Problem description — What lines in the records include the string "pixels"? Return each one.

### Task input ###

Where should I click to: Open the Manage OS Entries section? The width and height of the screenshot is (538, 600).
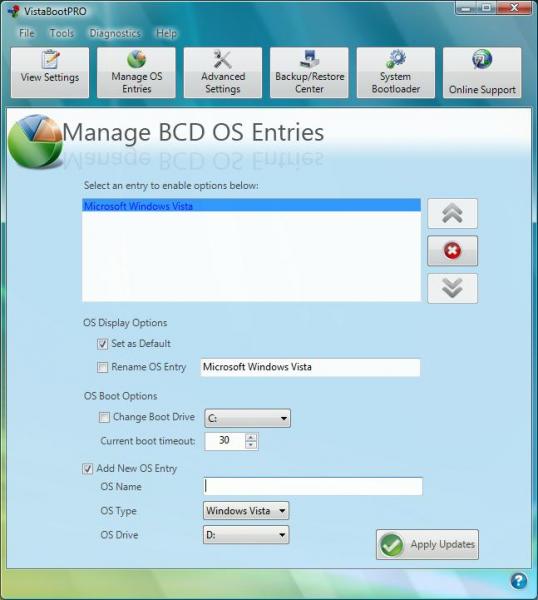pos(136,73)
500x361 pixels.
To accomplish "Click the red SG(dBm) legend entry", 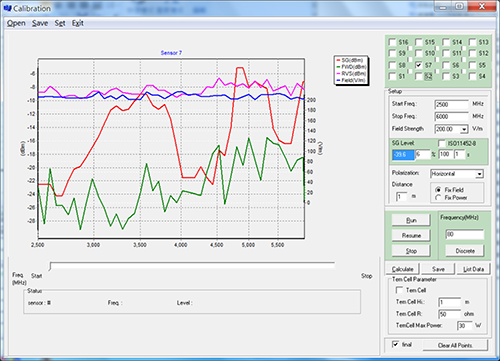I will (350, 60).
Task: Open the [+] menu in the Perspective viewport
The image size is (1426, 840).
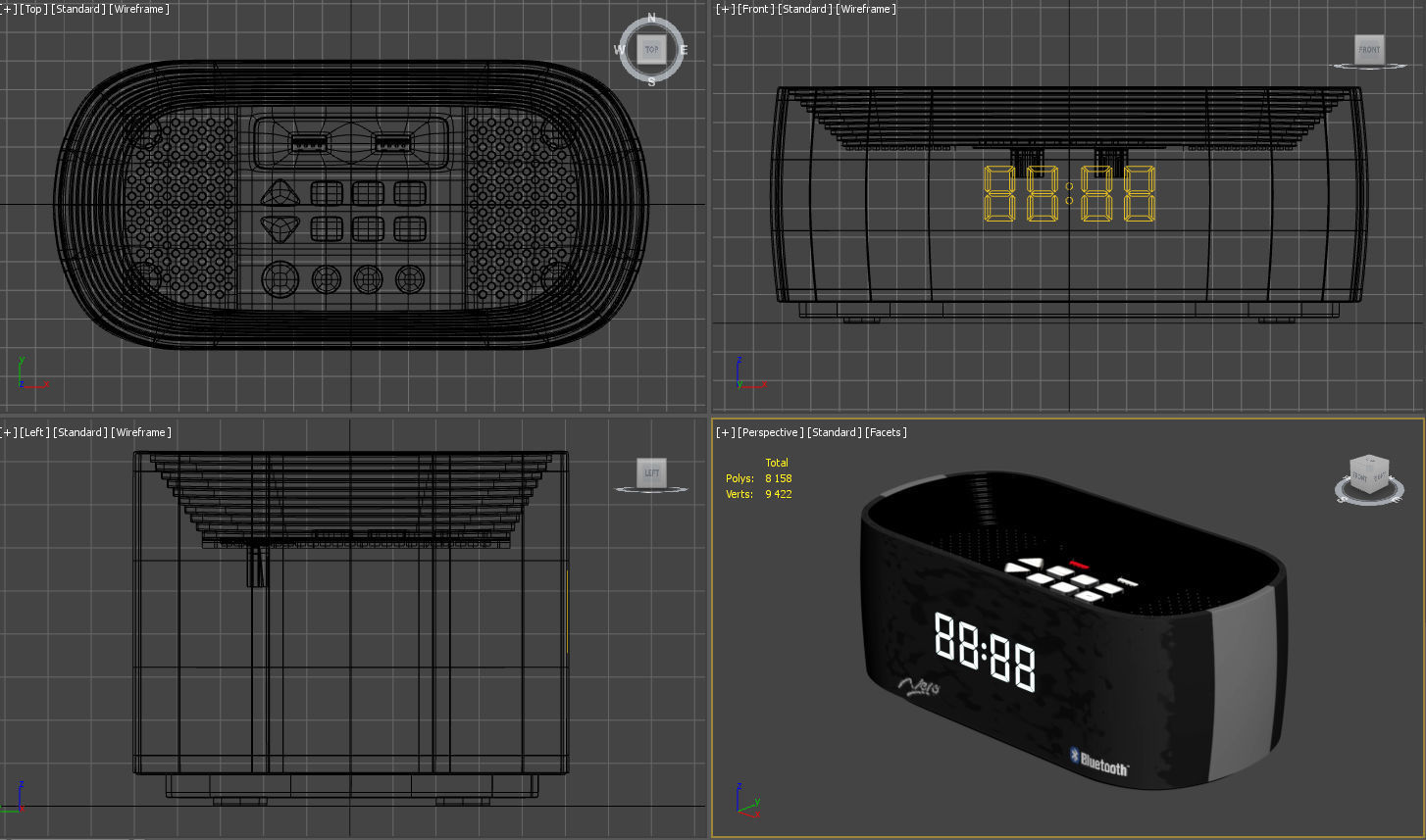Action: [x=725, y=432]
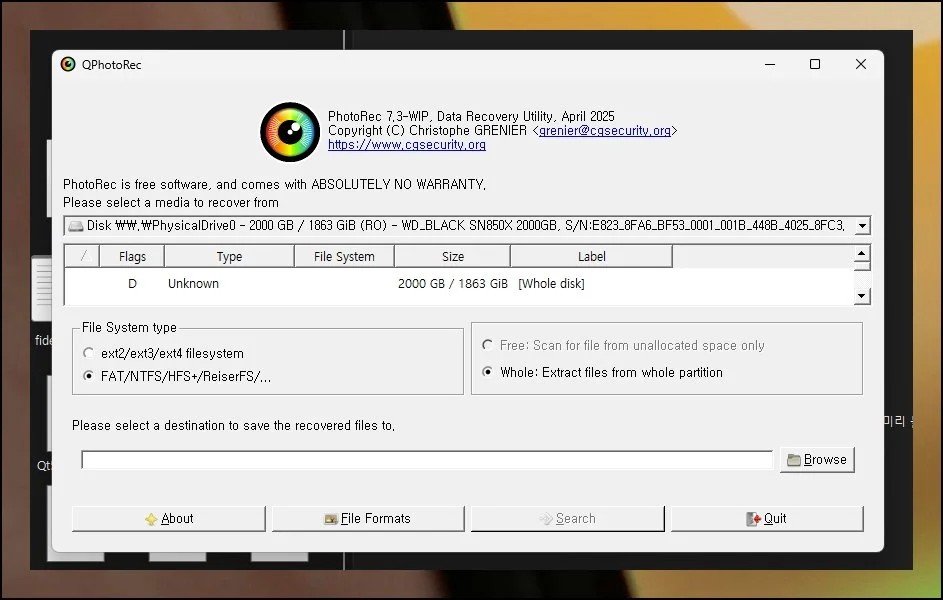Sort partitions by Flags column header
This screenshot has height=600, width=943.
(x=132, y=257)
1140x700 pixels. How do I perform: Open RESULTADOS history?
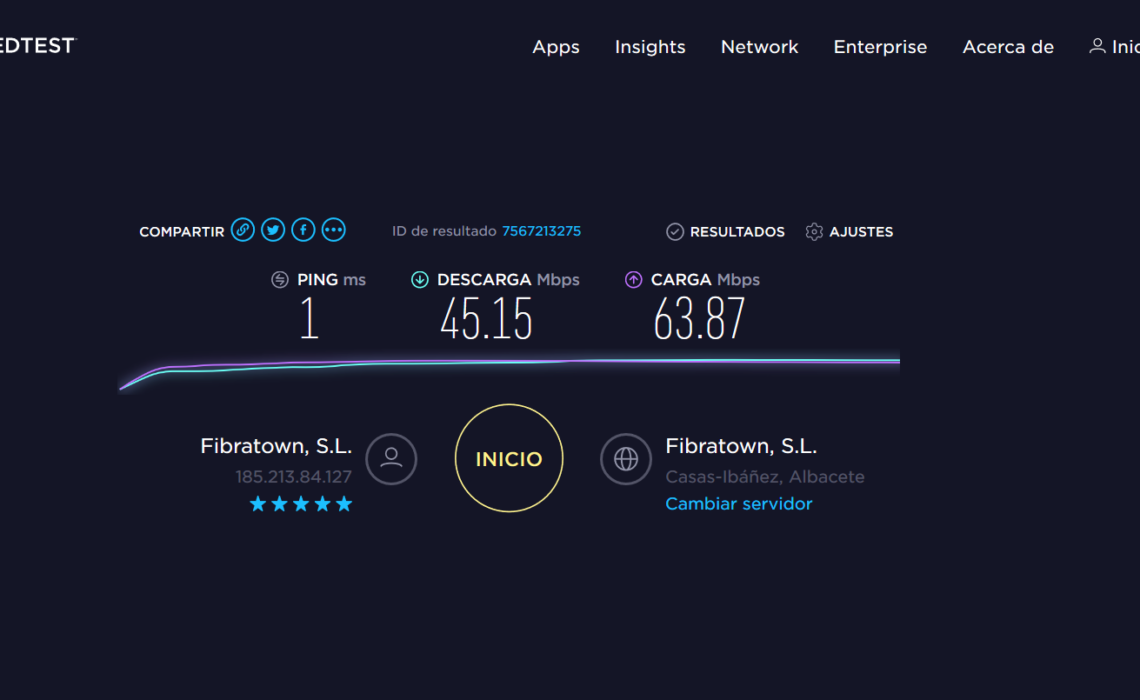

###

Reply to the task —
500x361 pixels.
1140x700 pixels. How do I perform: Open RESULTADOS history?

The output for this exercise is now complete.